| Entries for locating words and elements |
..........
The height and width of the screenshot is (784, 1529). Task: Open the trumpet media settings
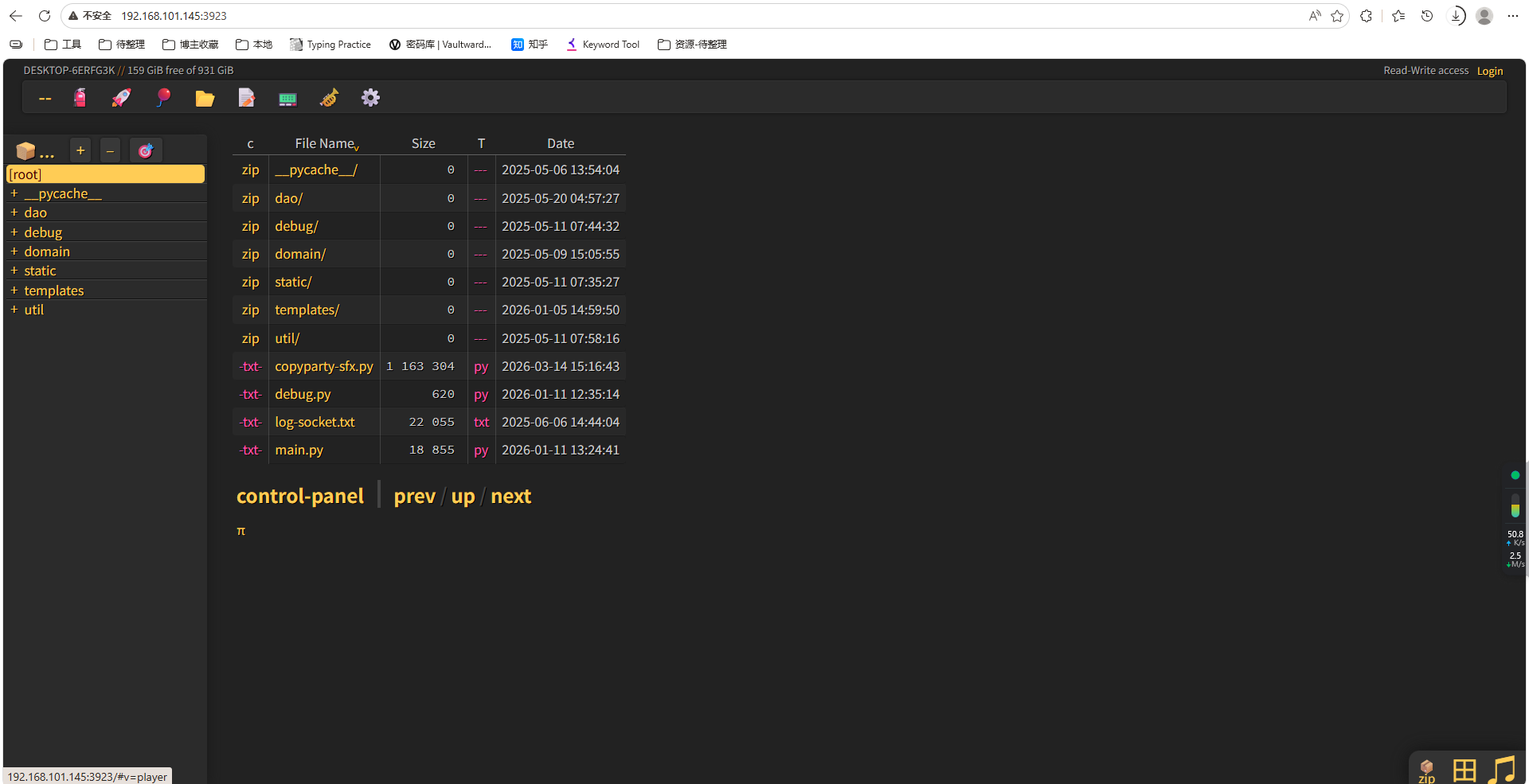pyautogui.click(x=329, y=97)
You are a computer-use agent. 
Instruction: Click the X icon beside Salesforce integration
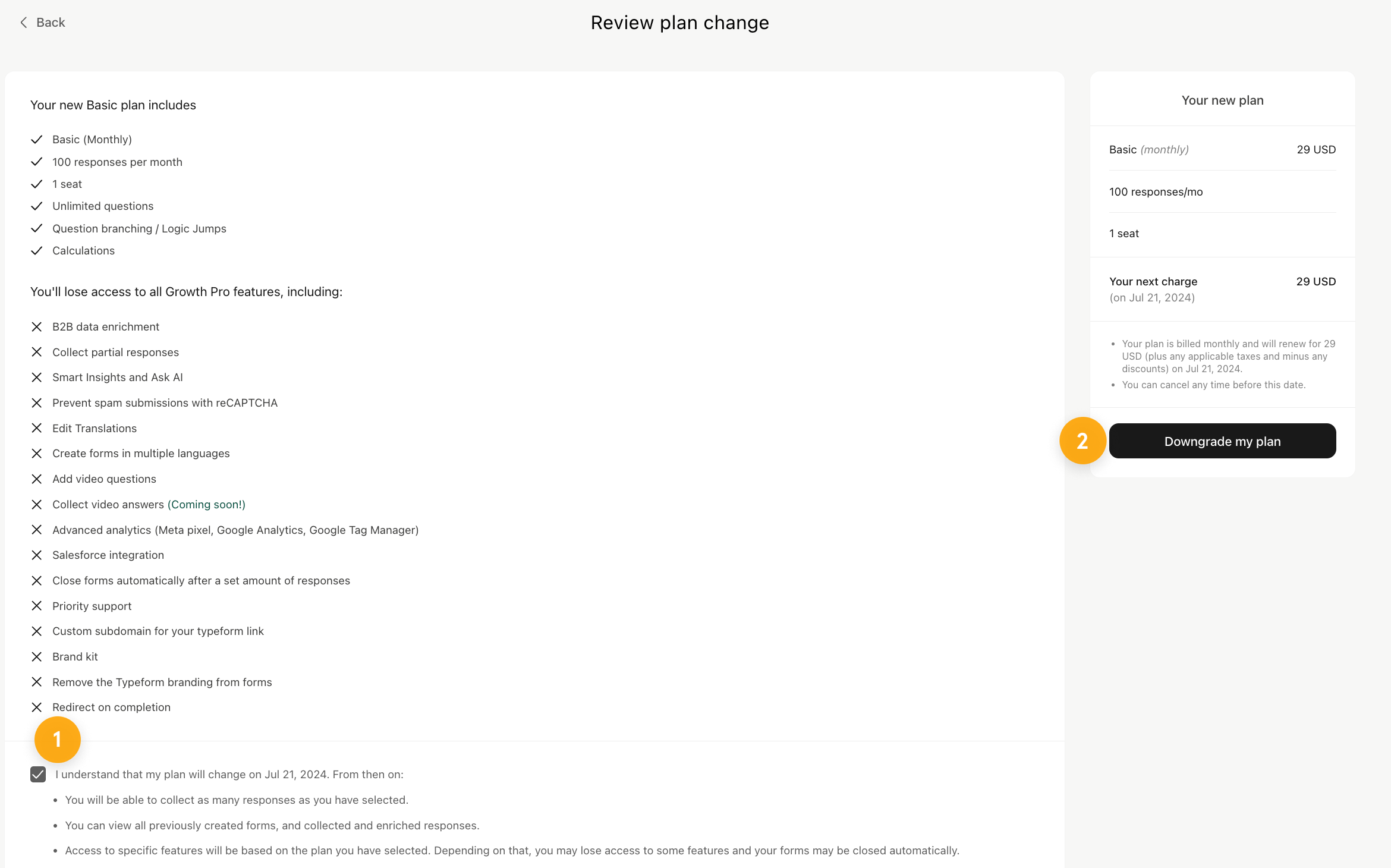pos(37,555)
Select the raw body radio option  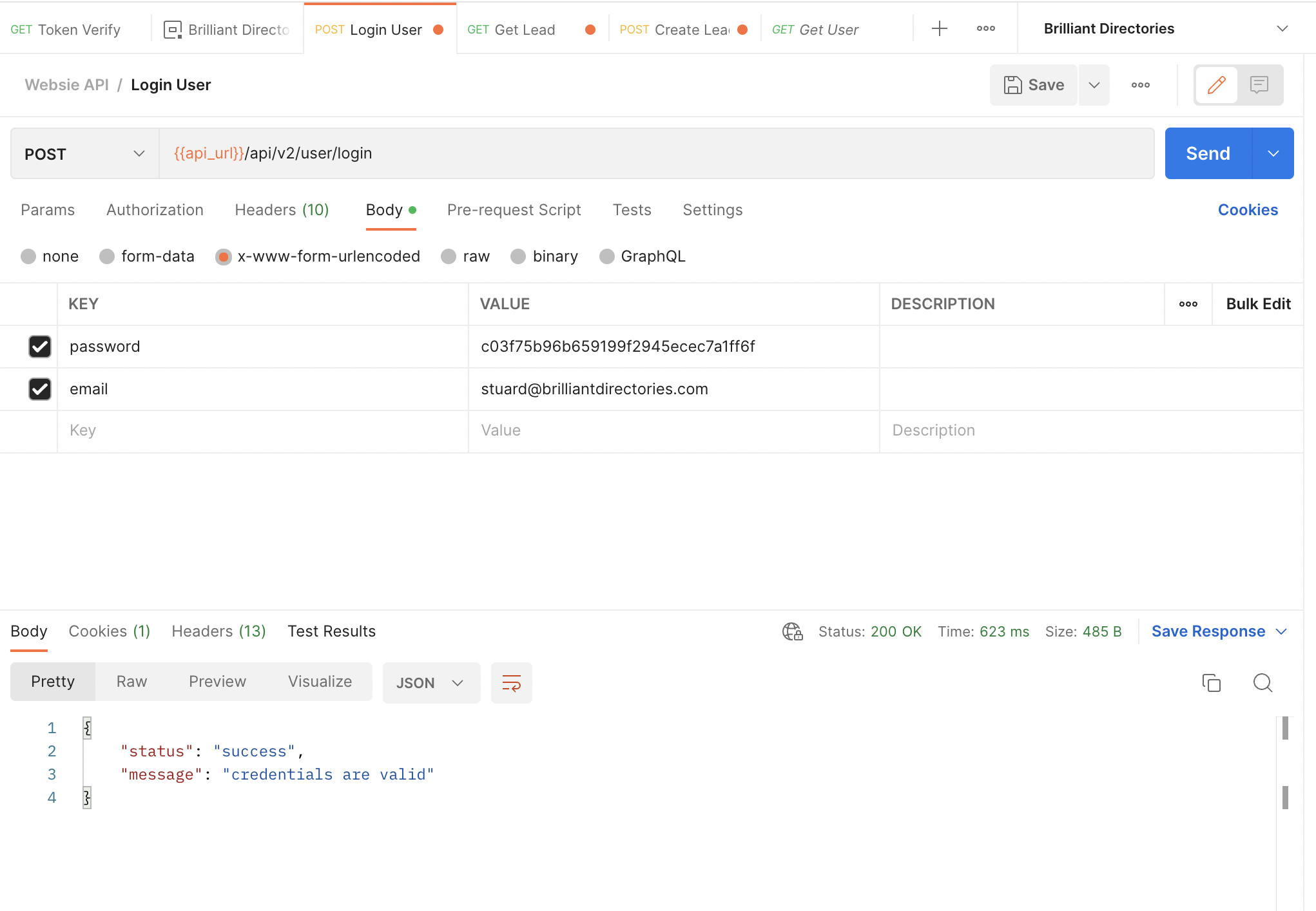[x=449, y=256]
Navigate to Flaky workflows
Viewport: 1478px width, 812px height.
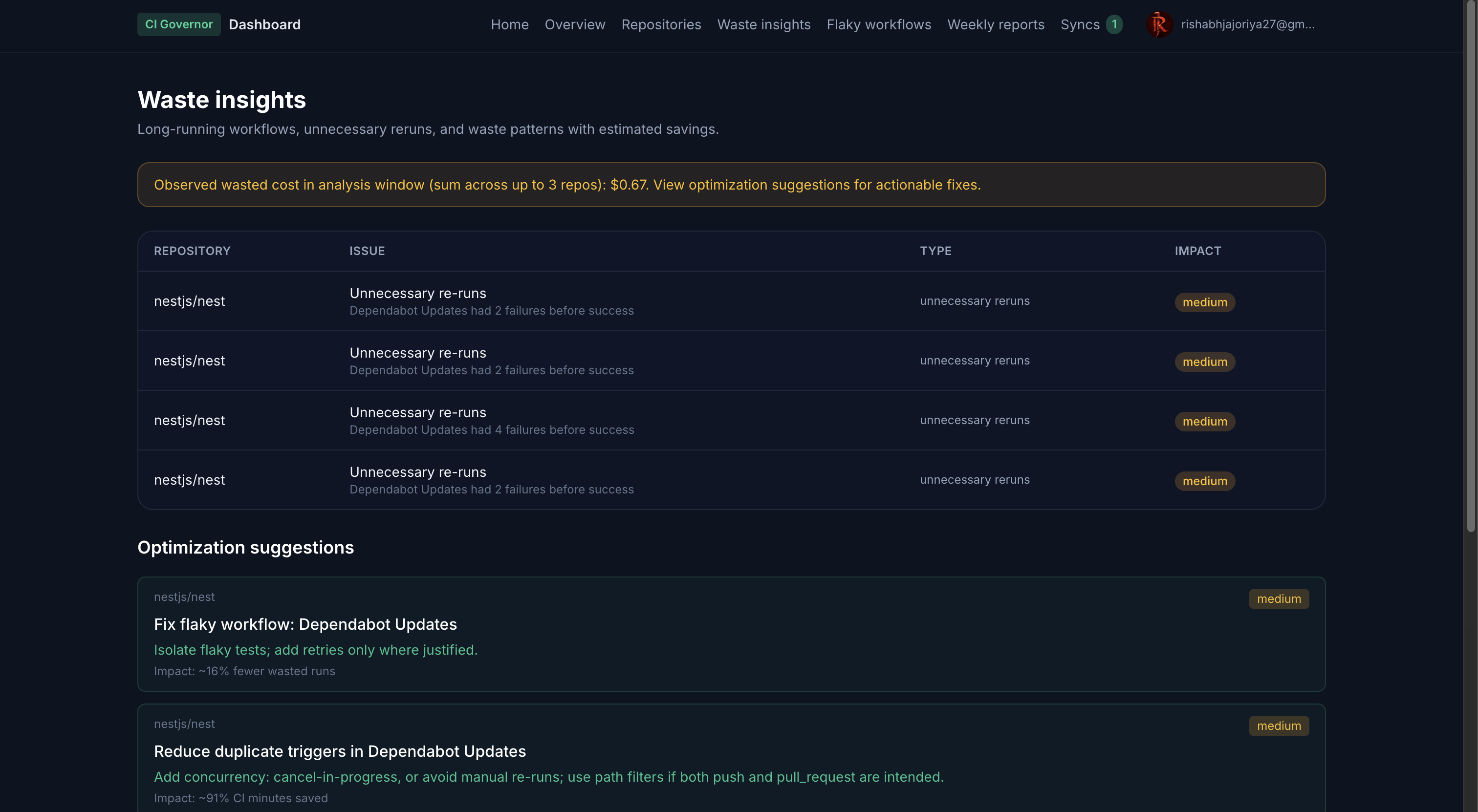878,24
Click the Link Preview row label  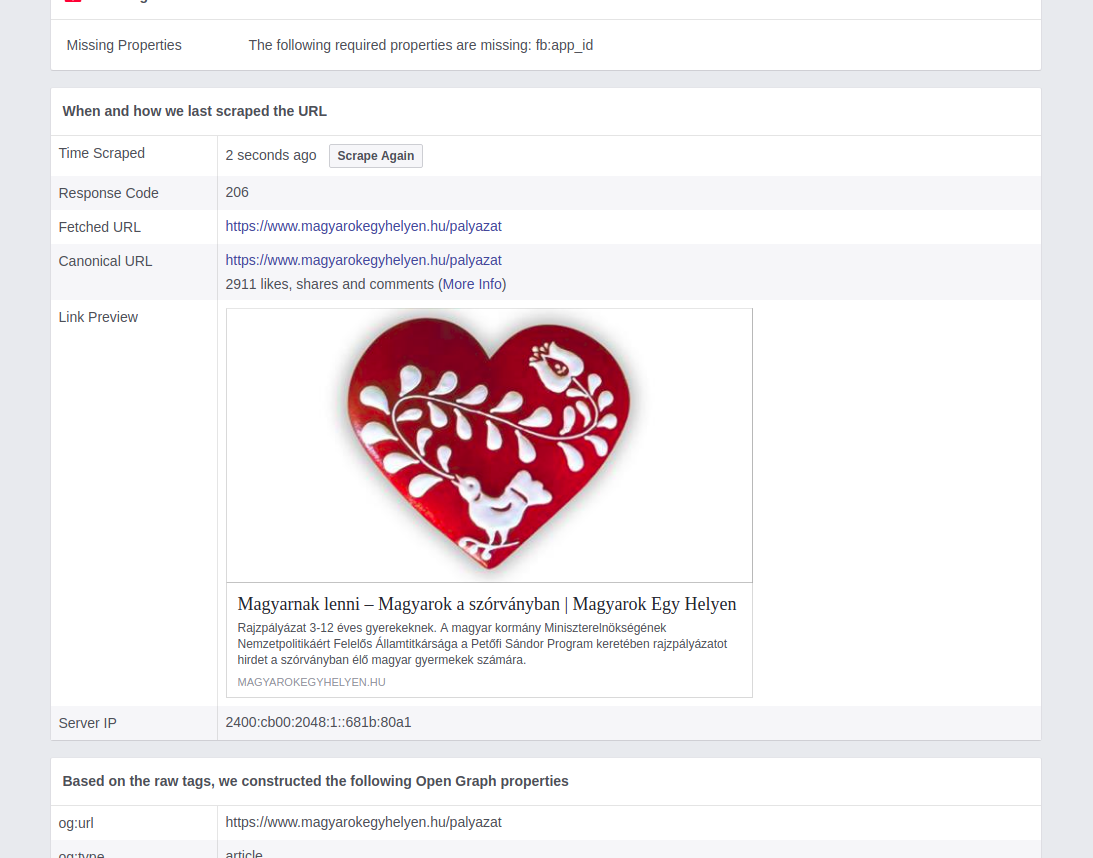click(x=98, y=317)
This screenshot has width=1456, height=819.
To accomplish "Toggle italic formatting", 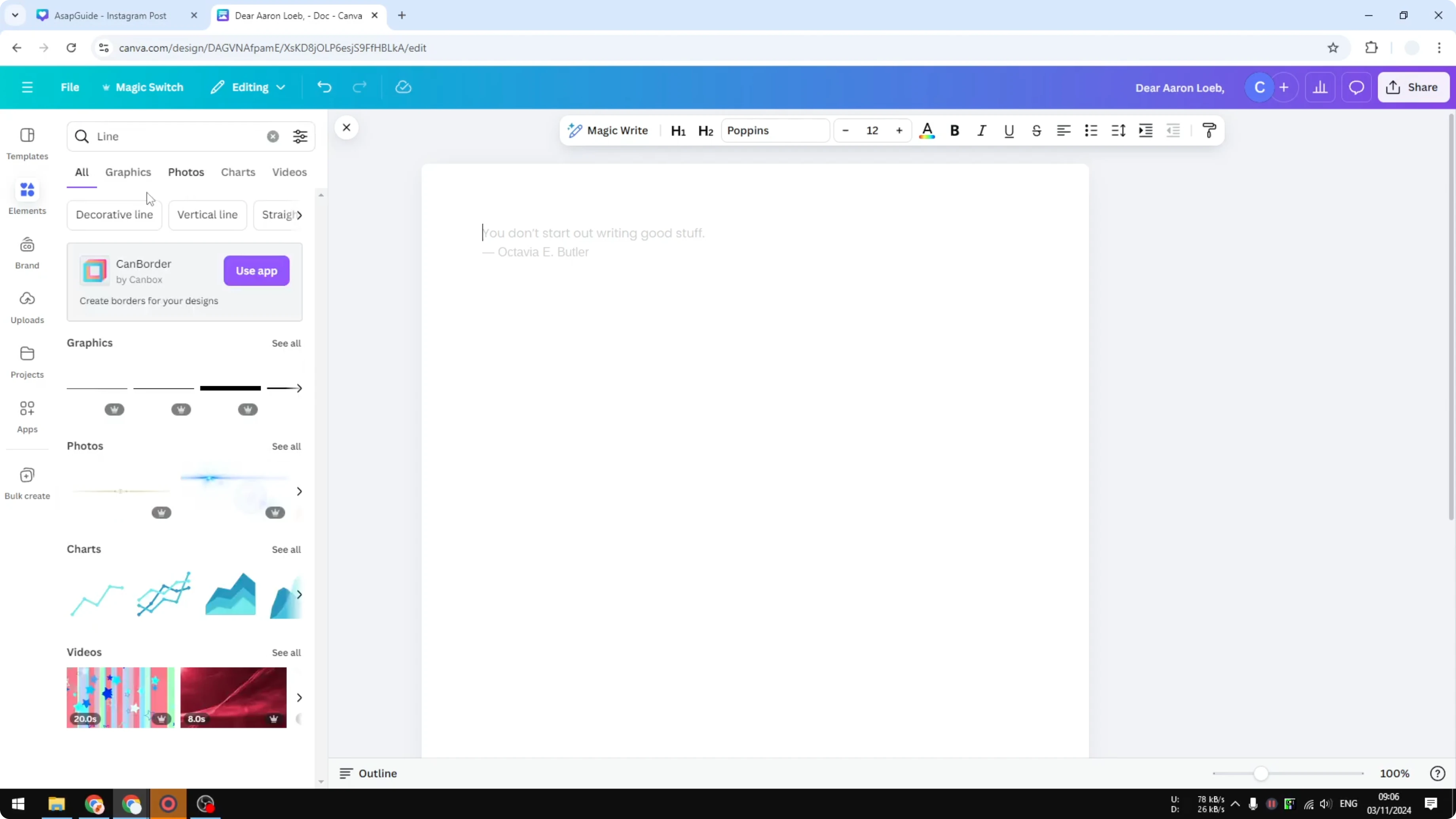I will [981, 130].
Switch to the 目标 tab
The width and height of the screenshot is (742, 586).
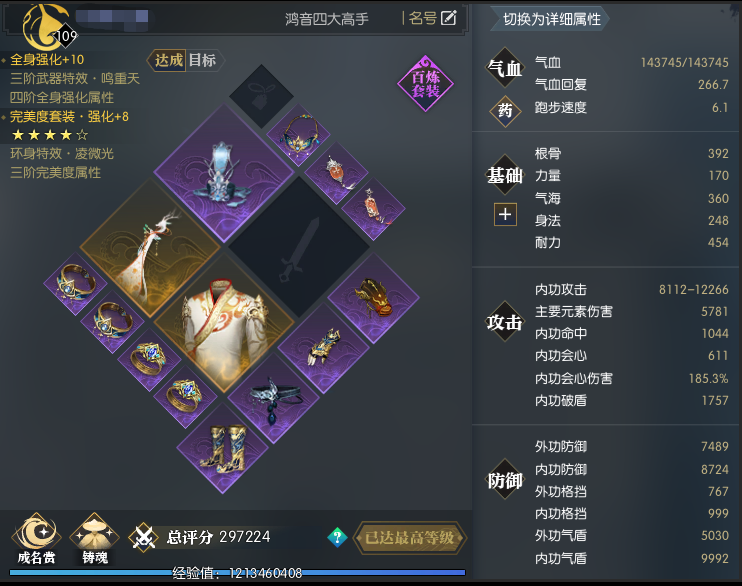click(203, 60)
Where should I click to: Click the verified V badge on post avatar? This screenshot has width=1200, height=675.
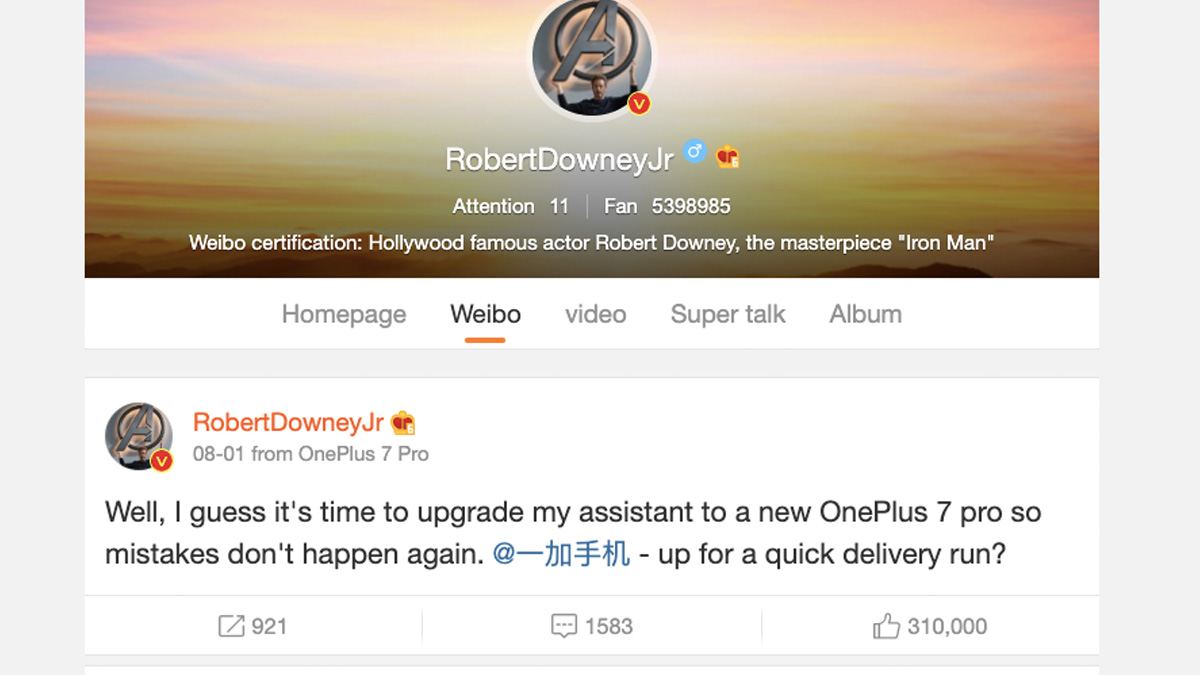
..........
| Short exercise |
Rewrite everything from the line containing "Switch to the 目标 tab" down to the end of the entries, swapping "avatar" for "profile photo" and keeping all else unchanged. Leave the pictures out.

| Worked answer |
Switch to the 目标 tab
The width and height of the screenshot is (742, 586).
click(203, 60)
Where should I click to: Click the verified V badge on post profile photo? This screenshot has width=1200, height=675.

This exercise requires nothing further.